Search term "will": copy each line of the data containing it.
++++ INFORMATION PROVIDED ++++
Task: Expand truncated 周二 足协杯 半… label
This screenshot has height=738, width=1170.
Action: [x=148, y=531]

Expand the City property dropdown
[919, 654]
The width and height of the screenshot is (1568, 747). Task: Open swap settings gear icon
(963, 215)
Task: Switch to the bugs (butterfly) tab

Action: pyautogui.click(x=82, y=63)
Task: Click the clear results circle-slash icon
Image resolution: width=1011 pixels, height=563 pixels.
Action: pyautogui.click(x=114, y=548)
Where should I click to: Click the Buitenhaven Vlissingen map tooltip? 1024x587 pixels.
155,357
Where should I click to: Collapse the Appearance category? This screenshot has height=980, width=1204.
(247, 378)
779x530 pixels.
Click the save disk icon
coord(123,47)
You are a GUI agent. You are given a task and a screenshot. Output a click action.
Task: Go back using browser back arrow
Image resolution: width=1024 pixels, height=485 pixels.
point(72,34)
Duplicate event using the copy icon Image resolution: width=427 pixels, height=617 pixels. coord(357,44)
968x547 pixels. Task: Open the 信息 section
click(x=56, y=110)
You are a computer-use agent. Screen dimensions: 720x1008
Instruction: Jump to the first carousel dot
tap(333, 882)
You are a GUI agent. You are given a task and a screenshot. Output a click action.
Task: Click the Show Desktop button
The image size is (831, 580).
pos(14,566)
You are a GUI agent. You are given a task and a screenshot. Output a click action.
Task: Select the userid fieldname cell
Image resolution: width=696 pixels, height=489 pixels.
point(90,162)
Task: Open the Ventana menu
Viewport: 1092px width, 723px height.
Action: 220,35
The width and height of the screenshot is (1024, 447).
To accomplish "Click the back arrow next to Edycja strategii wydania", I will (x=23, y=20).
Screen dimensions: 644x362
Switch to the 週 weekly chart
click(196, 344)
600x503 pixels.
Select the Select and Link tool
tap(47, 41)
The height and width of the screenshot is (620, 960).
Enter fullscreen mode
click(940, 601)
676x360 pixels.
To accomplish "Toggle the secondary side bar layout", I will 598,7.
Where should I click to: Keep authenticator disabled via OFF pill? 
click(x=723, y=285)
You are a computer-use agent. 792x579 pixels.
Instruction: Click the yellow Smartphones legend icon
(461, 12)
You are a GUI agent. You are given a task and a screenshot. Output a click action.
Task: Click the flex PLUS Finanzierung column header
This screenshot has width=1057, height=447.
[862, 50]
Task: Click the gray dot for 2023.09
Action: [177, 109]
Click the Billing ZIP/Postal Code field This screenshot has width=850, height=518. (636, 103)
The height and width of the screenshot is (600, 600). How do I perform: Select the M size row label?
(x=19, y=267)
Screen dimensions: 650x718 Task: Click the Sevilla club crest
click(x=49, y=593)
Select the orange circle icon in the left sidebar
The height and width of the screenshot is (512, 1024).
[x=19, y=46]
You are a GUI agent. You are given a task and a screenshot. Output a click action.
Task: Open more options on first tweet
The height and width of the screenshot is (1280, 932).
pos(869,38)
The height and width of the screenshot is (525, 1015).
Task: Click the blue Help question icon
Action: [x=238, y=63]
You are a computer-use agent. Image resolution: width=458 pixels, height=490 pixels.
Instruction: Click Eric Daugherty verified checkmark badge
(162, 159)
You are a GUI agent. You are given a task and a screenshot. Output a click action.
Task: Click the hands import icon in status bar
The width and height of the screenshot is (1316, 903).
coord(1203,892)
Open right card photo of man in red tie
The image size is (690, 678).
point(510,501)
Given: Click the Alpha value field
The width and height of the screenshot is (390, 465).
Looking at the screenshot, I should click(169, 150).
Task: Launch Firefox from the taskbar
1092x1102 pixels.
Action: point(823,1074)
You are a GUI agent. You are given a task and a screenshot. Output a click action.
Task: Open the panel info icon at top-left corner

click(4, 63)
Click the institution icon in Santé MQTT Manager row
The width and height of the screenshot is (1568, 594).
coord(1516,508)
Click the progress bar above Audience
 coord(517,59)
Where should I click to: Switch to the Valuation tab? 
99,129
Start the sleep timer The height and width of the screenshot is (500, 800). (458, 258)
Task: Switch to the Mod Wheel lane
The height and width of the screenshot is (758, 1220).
++++
▶ EXERCISE ANSWER:
To accomplish "Click the back arrow next to Edycja strategii wydania", I will (x=23, y=20).
To accomplish "Toggle the secondary side bar layout", I will 598,7.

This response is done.